PB: I have friends who are sommeliers and I never consider myself one. We don’t do pairings normally but people do ask, “What is the best thing that would go with this food?” So we have to be flexible in that sense. Quite often, picking light reds or a deep rose to go with steak tartare works nicely, and at the moment our Chef Peppe Belvedere has a wild mushroom tagliatelle on the menu and oxidized whites with mushrooms can be amazing. Pairing wine with the food of the region can be interesting as well.
SC: What do you find is unique about London’s food and wine offering?
PB: I was not expecting as much of a positive, backslapping, upbeat attitude that I see here in east London. Everyone is encouraging everybody else; I’m sure that does happen in Sydney, but I feel it’s a touch more competitive. I wasn’t prepared to see this positive attitude especially because Australian’s always think of the English as whingeing and whining, but everyone is really amazing and vibrant and there aren’t as many rules. East London feels more culturally diverse, which adds to that whole element of seeking out new things.
SC: There seems to be somewhat of a revolution happening, noticeably in London, with natural wine – why do you think that is?
PB: Going back to the very basics of wine making, you didn’t have any of the things that make it ‘unnatural’, all the additives, all those manipulations weren’t possible and through the years, technology came about, and marketing came along, prizing consistency. Marketing has been hugely destructive. Natural wine’s popularity has just been a progression; I think breaking down the pretentiousness and changing people’s minds about where wines are from, as opposed to sticking with brands, has been a huge change. It’s been a long time coming in my opinion. In London, the people that really pushed that, were the Terroir Group, Les Caves de Pyrene, they opened a restaurant Terroir with Ed Wilson who then did Brawn, which became the epicentre of natural wine and really broke down barriers here.
SC: Can you explain the difference between natural wine, organic and biodynamic?
PB: Organic and biodynamic are about the viniculture, the farming principles. Organic is what they don’t do in the vineyard – they don’t use synthetic chemicals. With biodynamic, they also do the following things: biodynamic preparations, with the idea that prevention is better than a cure, and working within the biodynamic calendar, so planting on particular days depending on the lunar cycle and using the water tables to determine how much it affects the plants intake of nutrients among other things. Those two terms have fairly defined parameters in which you need to operate. Overall the idea is to maximise soil health and microbial life and activity.
Natural is an understanding that you are following at least one of those two farming principles and then once you’ve actually harvested the grapes you’re fermenting and aging the juice using wild yeasts, without additives. You can still farm using biodynamics and organics and add tartaric acid, chemical stabilizers, commercial yeasts, nutrients, tannin powder, and not even have to write these additions on the label but these wines feel and taste manipulated and lifeless in my opinion and lack honesty and transparency.
SC: Are there any upcoming projects that you’re able to tell us about?
PB: We’ve pretty much locked down the next chef but we don’t like to bring it up too much out of respect for the current chef.
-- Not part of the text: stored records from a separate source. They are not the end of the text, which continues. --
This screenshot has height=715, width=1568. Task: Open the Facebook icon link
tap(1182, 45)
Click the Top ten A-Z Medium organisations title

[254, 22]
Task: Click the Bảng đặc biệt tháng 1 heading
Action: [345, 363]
Apart from that there are always things in the works. I’m heading to Tokyo in January and am looking to do a P. Franco pop-up with Svante Forstorp formerly of Vivant Cave & Achille Paris.
SC: Favourite places to eat and drink in London?
PB: 40 Maltby Street in Bermondsey is probably my favourite wine bar in London. Also, Legs, Brawn, Lyle’s and Towpath Café next to the canal.
SC: Favourite travel destination?
PB: It’s always the place I haven’t been, so I guess it’s Tokyo – I’ve probably done ten hours of research and I’ve barely scratched the surface.